Background
Plasma S100A1 protein is a novel inflammatory biomarker associated with acute myocardial infarction and neurodegenerative disease’s pathophysiological mechanisms. This study aimed to determine the levels of this protein in patients with acute ischemic stroke early in the disease progression and to investigate its role in the pathogenesis of acute ischemic stroke.
Methods
A total of 192 participants from hospital stroke centers were collected for the study.
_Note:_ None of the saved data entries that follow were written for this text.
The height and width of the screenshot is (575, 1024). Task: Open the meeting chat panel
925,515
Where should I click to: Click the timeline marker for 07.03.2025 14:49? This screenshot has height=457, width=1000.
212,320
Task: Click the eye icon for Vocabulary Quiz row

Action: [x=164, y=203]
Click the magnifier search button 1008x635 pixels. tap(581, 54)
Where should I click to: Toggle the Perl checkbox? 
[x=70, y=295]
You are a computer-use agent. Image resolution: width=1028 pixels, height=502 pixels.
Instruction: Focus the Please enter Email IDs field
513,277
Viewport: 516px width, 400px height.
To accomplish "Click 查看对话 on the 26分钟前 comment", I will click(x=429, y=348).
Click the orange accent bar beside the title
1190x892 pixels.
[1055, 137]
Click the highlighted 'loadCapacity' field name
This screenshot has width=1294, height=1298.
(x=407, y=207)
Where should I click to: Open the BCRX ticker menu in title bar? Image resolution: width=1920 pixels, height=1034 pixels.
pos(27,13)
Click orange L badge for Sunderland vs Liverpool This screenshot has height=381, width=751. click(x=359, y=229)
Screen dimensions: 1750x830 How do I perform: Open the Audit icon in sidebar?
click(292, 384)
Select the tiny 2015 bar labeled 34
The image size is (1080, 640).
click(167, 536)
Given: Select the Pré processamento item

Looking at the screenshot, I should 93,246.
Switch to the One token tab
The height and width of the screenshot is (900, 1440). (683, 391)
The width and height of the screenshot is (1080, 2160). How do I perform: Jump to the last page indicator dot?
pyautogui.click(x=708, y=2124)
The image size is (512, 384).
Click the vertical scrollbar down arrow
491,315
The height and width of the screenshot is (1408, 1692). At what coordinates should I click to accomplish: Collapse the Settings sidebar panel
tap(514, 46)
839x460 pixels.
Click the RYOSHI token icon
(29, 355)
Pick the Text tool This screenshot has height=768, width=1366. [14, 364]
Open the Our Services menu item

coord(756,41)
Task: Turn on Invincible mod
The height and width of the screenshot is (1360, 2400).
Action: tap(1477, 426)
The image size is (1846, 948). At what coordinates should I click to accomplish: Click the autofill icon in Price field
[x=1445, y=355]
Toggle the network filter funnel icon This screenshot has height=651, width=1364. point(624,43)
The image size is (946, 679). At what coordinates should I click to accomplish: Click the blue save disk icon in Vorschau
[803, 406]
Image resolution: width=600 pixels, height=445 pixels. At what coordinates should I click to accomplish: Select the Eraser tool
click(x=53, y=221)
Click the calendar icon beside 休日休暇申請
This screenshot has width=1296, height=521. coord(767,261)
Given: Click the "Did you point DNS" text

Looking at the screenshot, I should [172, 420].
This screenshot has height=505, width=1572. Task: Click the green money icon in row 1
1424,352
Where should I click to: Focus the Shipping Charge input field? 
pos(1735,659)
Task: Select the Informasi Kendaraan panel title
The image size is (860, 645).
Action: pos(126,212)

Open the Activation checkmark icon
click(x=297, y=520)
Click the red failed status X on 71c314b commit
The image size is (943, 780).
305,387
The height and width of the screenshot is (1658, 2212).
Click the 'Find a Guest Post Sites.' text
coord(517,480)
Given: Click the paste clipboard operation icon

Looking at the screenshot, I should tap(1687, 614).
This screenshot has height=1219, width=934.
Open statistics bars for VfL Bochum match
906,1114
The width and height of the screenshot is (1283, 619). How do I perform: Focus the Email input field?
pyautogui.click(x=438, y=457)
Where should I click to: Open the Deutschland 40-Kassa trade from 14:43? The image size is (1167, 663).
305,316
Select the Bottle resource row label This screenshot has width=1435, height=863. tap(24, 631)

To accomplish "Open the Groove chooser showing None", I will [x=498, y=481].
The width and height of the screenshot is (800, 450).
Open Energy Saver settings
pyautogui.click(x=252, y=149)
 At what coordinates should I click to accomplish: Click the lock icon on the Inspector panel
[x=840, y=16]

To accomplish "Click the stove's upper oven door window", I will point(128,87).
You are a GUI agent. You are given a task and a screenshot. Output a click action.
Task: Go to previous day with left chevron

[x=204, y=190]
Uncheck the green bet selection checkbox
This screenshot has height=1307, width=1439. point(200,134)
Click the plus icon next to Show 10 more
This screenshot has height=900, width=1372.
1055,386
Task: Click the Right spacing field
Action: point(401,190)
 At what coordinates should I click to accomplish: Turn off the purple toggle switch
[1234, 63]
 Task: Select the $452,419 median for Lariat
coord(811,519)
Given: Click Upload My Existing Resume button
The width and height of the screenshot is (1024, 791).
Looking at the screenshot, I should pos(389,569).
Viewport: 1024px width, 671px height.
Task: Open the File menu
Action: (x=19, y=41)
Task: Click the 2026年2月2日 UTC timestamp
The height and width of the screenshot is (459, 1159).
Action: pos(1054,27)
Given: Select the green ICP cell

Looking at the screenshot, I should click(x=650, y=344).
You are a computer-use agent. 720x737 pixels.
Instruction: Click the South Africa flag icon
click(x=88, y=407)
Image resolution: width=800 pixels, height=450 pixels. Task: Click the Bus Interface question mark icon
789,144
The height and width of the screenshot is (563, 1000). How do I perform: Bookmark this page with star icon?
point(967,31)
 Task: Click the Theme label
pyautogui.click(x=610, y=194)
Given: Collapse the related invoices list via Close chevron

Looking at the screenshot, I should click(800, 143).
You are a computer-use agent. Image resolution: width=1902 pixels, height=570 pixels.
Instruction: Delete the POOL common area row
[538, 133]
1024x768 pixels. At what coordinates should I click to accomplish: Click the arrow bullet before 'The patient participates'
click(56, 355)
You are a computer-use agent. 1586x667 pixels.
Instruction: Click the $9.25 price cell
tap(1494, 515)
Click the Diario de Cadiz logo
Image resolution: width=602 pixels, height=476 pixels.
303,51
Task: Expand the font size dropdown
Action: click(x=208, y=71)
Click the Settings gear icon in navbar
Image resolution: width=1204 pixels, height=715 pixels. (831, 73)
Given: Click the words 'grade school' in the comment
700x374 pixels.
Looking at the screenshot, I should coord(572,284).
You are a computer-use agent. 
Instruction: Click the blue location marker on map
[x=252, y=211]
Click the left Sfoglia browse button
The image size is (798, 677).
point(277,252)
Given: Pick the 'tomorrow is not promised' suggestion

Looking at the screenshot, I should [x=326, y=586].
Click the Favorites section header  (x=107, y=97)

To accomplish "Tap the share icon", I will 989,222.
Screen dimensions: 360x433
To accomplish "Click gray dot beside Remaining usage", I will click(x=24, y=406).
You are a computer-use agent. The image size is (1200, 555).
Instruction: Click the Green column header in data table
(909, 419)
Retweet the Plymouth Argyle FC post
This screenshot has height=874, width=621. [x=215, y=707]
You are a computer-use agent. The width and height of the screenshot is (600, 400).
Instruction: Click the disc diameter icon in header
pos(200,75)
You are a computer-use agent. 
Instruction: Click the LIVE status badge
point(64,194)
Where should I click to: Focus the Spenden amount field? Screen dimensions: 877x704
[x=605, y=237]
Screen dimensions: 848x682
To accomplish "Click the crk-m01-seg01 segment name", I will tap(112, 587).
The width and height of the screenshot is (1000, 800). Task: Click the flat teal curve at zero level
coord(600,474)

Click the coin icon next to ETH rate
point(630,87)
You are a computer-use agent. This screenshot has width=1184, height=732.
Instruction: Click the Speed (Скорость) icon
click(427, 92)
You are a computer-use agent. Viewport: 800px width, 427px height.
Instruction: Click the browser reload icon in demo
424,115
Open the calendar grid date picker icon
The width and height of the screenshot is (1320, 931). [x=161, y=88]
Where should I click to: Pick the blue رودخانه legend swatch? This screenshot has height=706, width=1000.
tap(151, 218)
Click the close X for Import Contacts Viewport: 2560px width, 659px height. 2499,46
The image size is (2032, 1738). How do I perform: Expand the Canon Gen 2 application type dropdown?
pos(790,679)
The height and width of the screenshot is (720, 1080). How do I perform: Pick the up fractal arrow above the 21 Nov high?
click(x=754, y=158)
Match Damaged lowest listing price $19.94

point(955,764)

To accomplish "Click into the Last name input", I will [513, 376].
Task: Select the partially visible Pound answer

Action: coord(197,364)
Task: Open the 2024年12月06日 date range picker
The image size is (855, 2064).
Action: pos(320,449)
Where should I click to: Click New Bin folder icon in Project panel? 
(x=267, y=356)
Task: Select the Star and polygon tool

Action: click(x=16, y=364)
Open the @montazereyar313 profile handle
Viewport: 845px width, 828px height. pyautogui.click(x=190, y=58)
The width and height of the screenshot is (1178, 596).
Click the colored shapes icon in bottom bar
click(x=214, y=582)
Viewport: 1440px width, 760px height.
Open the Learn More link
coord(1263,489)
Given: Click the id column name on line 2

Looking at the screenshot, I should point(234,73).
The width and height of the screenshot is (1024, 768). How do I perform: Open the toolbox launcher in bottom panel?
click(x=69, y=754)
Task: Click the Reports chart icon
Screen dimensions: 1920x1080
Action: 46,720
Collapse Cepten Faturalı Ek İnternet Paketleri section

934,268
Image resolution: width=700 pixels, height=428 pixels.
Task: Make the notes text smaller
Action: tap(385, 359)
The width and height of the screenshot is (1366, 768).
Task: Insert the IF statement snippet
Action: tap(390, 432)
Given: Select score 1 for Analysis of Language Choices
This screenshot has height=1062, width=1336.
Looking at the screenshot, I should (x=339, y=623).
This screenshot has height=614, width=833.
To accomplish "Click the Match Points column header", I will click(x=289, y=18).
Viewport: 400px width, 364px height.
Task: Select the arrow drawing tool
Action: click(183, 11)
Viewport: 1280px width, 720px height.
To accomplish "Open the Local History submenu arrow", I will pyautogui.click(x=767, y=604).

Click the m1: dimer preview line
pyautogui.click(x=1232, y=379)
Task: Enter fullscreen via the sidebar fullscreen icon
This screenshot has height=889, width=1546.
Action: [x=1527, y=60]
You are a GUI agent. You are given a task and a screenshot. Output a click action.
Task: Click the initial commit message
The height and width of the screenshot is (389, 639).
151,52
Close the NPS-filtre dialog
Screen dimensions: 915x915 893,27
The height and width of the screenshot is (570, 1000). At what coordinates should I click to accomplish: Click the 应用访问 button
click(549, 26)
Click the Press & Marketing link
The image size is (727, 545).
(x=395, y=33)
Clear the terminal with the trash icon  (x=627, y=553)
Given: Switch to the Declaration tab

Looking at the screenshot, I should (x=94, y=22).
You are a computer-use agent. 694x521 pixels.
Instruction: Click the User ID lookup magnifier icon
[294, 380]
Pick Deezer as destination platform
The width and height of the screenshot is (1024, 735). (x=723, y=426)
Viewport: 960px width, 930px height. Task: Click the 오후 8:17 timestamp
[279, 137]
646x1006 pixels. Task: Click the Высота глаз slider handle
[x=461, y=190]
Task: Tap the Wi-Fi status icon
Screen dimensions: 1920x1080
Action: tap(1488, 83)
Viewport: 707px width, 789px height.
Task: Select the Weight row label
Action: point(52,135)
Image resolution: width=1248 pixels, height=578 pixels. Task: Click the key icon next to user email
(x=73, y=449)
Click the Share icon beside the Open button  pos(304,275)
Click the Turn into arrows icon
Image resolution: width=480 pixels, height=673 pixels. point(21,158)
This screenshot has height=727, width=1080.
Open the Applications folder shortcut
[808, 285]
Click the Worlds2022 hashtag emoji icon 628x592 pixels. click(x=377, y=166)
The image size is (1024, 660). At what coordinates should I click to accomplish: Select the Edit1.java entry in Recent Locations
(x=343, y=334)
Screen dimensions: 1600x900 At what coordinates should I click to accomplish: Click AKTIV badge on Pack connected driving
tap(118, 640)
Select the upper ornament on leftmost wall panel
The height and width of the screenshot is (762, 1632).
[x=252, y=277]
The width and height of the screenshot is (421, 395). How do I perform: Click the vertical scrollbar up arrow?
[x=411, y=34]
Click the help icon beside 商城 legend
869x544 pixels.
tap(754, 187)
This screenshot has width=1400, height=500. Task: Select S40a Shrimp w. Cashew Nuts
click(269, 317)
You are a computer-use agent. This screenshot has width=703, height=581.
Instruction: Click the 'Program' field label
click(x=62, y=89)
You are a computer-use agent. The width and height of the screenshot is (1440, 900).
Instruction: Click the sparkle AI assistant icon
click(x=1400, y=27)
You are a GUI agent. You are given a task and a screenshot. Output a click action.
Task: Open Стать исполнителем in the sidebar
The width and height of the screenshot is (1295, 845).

Clinically pertinent data were recorded. The volume of the cerebral infarction was calculated according to the Pullicino formula. Multivariate logistic regression analysis was used to select independent influences. ROC curve was used to analyze the diagnostic value of AIS and TIA. The correlation between S100A1, NF-κB p65, and IL-6 levels and cerebral infarction volume was detected by Pearson correlation analysis.
Results
There were statistically significant differences in S100A1, NF-κB p65, and IL-6 among the AIS,TIA, and PE groups (S100A1, [230.96 ± 39.37] vs [185.85 ± 43.24] vs [181.47 ± 27.39], P < 0.001; NF-κB p65, [3.99 ± 0.65] vs [3.58 ± 0.74] vs [3.51 ± 0.99], P = 0.001; IL-6, [13.32 ± 1.57] vs [11.61 ± 1.67] vs [11.42 ± 2.34], P < 0.001). Multivariate logistic regression analysis showed that S100A1 might be an independent predictive factor for the diagnosis of disease (P < 0.001). The AUC of S100A1 for diagnosis of AIS was 0.818 (P < 0.001, 95% CI [0.749–0.887], cut off 181.03, Jmax 0.578, Se 95.0%, Sp 62.7%). The AUC of S100A1 for diagnosis of TIA was 0.720 (P = 0.001, 95% CI [0.592–0.848], cut off 150.14, Jmax 0.442, Se 50.0%, Sp 94.2%). There were statistically significant differences in S100A1, NF-κB p65, and IL-6 among the SCI,MCI, and LCI groups (S100A1, [223.98 ± 40.21] vs [225.42 ± 30.92] vs [254.25 ± 37.07], P = 0.001; NF-κB p65, [3.88 ± 0.66] vs [3.85 ± 0.64] vs [4.41 ± 0.45], P < 0.001; IL-6, [13.27 ± 1.65] vs [12.77 ± 1.31] vs [14.00 ± 1.40], P = 0.007). Plasma S100A1, NF-κB p65, and IL-6 were significantly different from cerebral infarction volume (S100A1, r = 0.259, P = 0.002; NF-κB p65, r = 0.316, P < 0.001; IL-6, r = 0.177, P = 0.036). There was a positive correlation between plasma S100A1 and IL-6 with statistical significance (R = 0.353, P < 0.001). There was no significant positive correlation between plasma S100A1 and NF-κB p65 (R < 0.3), but there was statistical significance (R = 0.290, P < 0.001). There was a positive correlation between IL-6 and NF-κB p65 with statistical significance (R = 0.313, P < 0.001).
Conclusion
S100A1 might have a better diagnostic efficacy for AIS and TIA. S100A1 was associated with infarct volume in AIS, and its level reflected the severity of acute cerebral infarction to a certain extent. There was a correlation between S100A1 and IL-6 and NF-κB p65, and it was reasonable to speculate that this protein might mediate the inflammatory response through the NF-κB pathway during the pathophysiology of AIS.